Exercise: Set down the whole listing verbatim.

━━━━━ Raw data ━━━━━

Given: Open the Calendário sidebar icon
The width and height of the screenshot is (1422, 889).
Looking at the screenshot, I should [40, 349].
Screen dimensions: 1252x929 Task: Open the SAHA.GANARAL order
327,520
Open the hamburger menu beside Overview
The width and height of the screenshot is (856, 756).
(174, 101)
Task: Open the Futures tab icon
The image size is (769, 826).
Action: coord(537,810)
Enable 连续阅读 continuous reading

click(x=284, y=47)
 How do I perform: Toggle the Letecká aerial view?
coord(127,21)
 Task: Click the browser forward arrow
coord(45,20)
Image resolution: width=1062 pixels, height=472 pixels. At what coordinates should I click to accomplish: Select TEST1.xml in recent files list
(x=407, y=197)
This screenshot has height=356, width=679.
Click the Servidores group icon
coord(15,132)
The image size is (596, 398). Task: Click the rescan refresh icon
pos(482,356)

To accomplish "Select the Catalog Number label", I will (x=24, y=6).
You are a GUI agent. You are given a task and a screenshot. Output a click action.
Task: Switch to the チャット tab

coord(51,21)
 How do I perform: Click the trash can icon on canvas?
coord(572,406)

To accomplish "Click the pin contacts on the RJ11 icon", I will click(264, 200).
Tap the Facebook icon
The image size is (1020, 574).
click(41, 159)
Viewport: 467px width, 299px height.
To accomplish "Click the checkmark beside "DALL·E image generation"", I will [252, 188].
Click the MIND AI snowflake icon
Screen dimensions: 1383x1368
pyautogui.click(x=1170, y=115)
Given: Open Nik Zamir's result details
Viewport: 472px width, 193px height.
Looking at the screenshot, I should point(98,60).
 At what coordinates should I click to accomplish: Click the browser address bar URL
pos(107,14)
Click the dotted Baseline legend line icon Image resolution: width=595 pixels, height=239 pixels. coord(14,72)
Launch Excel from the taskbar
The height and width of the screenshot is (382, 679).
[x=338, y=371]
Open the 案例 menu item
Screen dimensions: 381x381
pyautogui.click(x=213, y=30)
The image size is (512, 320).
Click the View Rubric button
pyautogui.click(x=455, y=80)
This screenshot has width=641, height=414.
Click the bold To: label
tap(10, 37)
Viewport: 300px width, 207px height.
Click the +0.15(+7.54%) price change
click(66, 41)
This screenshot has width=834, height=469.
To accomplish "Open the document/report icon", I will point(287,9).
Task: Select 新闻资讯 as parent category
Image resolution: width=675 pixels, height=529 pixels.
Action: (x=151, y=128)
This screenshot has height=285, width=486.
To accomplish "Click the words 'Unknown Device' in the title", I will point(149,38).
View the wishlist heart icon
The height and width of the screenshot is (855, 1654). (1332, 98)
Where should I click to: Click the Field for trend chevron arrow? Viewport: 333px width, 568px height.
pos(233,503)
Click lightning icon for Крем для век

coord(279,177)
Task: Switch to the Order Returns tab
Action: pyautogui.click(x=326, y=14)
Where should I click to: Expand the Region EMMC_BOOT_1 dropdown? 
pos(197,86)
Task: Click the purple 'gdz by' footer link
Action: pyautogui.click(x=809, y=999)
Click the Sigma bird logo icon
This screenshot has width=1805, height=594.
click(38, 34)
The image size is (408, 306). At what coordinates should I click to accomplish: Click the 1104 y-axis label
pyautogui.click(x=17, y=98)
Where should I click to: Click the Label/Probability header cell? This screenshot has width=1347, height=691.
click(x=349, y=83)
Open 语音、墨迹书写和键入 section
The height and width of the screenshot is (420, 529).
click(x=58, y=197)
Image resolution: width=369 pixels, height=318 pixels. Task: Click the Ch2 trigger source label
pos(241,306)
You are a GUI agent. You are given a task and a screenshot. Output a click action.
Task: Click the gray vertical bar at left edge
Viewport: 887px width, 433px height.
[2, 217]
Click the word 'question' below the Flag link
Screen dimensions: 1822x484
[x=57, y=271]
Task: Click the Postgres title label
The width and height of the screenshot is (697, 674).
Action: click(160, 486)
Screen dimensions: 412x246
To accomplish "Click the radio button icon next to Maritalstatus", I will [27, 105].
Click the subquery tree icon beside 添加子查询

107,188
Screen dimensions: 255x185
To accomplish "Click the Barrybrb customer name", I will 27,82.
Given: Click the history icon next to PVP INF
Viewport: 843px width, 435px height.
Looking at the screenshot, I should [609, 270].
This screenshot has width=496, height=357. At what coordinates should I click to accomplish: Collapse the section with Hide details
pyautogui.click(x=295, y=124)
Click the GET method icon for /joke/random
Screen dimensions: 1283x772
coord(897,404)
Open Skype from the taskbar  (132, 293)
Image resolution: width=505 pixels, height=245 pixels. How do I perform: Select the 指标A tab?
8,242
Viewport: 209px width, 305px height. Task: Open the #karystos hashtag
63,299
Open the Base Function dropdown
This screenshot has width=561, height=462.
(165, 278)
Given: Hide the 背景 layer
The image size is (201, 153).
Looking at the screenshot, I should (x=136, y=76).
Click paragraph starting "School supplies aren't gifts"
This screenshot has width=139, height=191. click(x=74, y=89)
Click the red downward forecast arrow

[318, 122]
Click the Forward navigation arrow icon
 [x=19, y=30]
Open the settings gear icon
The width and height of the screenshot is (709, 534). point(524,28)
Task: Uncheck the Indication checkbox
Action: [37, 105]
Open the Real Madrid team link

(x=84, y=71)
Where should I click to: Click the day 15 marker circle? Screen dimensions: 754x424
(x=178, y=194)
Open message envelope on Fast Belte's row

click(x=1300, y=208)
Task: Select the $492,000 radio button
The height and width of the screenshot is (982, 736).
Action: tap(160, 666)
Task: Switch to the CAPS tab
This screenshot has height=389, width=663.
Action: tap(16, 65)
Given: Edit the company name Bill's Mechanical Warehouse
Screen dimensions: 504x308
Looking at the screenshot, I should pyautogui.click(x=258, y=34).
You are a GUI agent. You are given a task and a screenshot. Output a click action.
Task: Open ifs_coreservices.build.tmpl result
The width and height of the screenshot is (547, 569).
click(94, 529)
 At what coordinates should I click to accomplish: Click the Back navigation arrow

━━━━━

Answer below:
Given: Open the Calendário sidebar icon
The width and height of the screenshot is (1422, 889).
Looking at the screenshot, I should [40, 349].
Screen dimensions: 1252x929 Task: Open the SAHA.GANARAL order
327,520
Open the hamburger menu beside Overview
The width and height of the screenshot is (856, 756).
(174, 101)
Task: Open the Futures tab icon
The image size is (769, 826).
Action: coord(537,810)
Enable 连续阅读 continuous reading

click(x=284, y=47)
 How do I perform: Toggle the Letecká aerial view?
coord(127,21)
 Task: Click the browser forward arrow
coord(45,20)
Image resolution: width=1062 pixels, height=472 pixels. At what coordinates should I click to accomplish: Select TEST1.xml in recent files list
(x=407, y=197)
This screenshot has height=356, width=679.
Click the Servidores group icon
coord(15,132)
The image size is (596, 398). Task: Click the rescan refresh icon
pos(482,356)

To accomplish "Select the Catalog Number label", I will (x=24, y=6).
You are a GUI agent. You are given a task and a screenshot. Output a click action.
Task: Switch to the チャット tab

coord(51,21)
 How do I perform: Click the trash can icon on canvas?
coord(572,406)

To accomplish "Click the pin contacts on the RJ11 icon", I will click(264, 200).
Tap the Facebook icon
The image size is (1020, 574).
click(41, 159)
Viewport: 467px width, 299px height.
To accomplish "Click the checkmark beside "DALL·E image generation"", I will [252, 188].
Click the MIND AI snowflake icon
Screen dimensions: 1383x1368
pyautogui.click(x=1170, y=115)
Given: Open Nik Zamir's result details
Viewport: 472px width, 193px height.
Looking at the screenshot, I should point(98,60).
 At what coordinates should I click to accomplish: Click the browser address bar URL
pos(107,14)
Click the dotted Baseline legend line icon Image resolution: width=595 pixels, height=239 pixels. coord(14,72)
Launch Excel from the taskbar
The height and width of the screenshot is (382, 679).
[x=338, y=371]
Open the 案例 menu item
Screen dimensions: 381x381
pyautogui.click(x=213, y=30)
The image size is (512, 320).
Click the View Rubric button
pyautogui.click(x=455, y=80)
This screenshot has width=641, height=414.
Click the bold To: label
tap(10, 37)
Viewport: 300px width, 207px height.
Click the +0.15(+7.54%) price change
click(66, 41)
This screenshot has width=834, height=469.
To accomplish "Open the document/report icon", I will point(287,9).
Task: Select 新闻资讯 as parent category
Image resolution: width=675 pixels, height=529 pixels.
Action: (x=151, y=128)
This screenshot has height=285, width=486.
To accomplish "Click the words 'Unknown Device' in the title", I will point(149,38).
View the wishlist heart icon
The height and width of the screenshot is (855, 1654). (1332, 98)
Where should I click to: Click the Field for trend chevron arrow? Viewport: 333px width, 568px height.
pos(233,503)
Click lightning icon for Крем для век

coord(279,177)
Task: Switch to the Order Returns tab
Action: pyautogui.click(x=326, y=14)
Where should I click to: Expand the Region EMMC_BOOT_1 dropdown? 
pos(197,86)
Task: Click the purple 'gdz by' footer link
Action: pyautogui.click(x=809, y=999)
Click the Sigma bird logo icon
This screenshot has width=1805, height=594.
click(38, 34)
The image size is (408, 306). At what coordinates should I click to accomplish: Click the 1104 y-axis label
pyautogui.click(x=17, y=98)
Where should I click to: Click the Label/Probability header cell? This screenshot has width=1347, height=691.
click(x=349, y=83)
Open 语音、墨迹书写和键入 section
The height and width of the screenshot is (420, 529).
click(x=58, y=197)
Image resolution: width=369 pixels, height=318 pixels. Task: Click the Ch2 trigger source label
pos(241,306)
You are a GUI agent. You are given a task and a screenshot. Output a click action.
Task: Click the gray vertical bar at left edge
Viewport: 887px width, 433px height.
[2, 217]
Click the word 'question' below the Flag link
Screen dimensions: 1822x484
[x=57, y=271]
Task: Click the Postgres title label
The width and height of the screenshot is (697, 674).
Action: click(160, 486)
Screen dimensions: 412x246
To accomplish "Click the radio button icon next to Maritalstatus", I will [27, 105].
Click the subquery tree icon beside 添加子查询

107,188
Screen dimensions: 255x185
To accomplish "Click the Barrybrb customer name", I will 27,82.
Given: Click the history icon next to PVP INF
Viewport: 843px width, 435px height.
Looking at the screenshot, I should [609, 270].
This screenshot has width=496, height=357. At what coordinates should I click to accomplish: Collapse the section with Hide details
pyautogui.click(x=295, y=124)
Click the GET method icon for /joke/random
Screen dimensions: 1283x772
coord(897,404)
Open Skype from the taskbar  (132, 293)
Image resolution: width=505 pixels, height=245 pixels. How do I perform: Select the 指标A tab?
8,242
Viewport: 209px width, 305px height. Task: Open the #karystos hashtag
63,299
Open the Base Function dropdown
This screenshot has width=561, height=462.
(165, 278)
Given: Hide the 背景 layer
The image size is (201, 153).
Looking at the screenshot, I should (x=136, y=76).
Click paragraph starting "School supplies aren't gifts"
This screenshot has width=139, height=191. click(x=74, y=89)
Click the red downward forecast arrow

[318, 122]
Click the Forward navigation arrow icon
 [x=19, y=30]
Open the settings gear icon
The width and height of the screenshot is (709, 534). point(524,28)
Task: Uncheck the Indication checkbox
Action: [37, 105]
Open the Real Madrid team link

(x=84, y=71)
Where should I click to: Click the day 15 marker circle? Screen dimensions: 754x424
(x=178, y=194)
Open message envelope on Fast Belte's row

click(x=1300, y=208)
Task: Select the $492,000 radio button
The height and width of the screenshot is (982, 736).
Action: tap(160, 666)
Task: Switch to the CAPS tab
This screenshot has height=389, width=663.
Action: tap(16, 65)
Given: Edit the company name Bill's Mechanical Warehouse
Screen dimensions: 504x308
Looking at the screenshot, I should pyautogui.click(x=258, y=34).
You are a GUI agent. You are given a task and a screenshot. Output a click action.
Task: Open ifs_coreservices.build.tmpl result
The width and height of the screenshot is (547, 569).
click(94, 529)
 At what coordinates should I click to accomplish: Click the Back navigation arrow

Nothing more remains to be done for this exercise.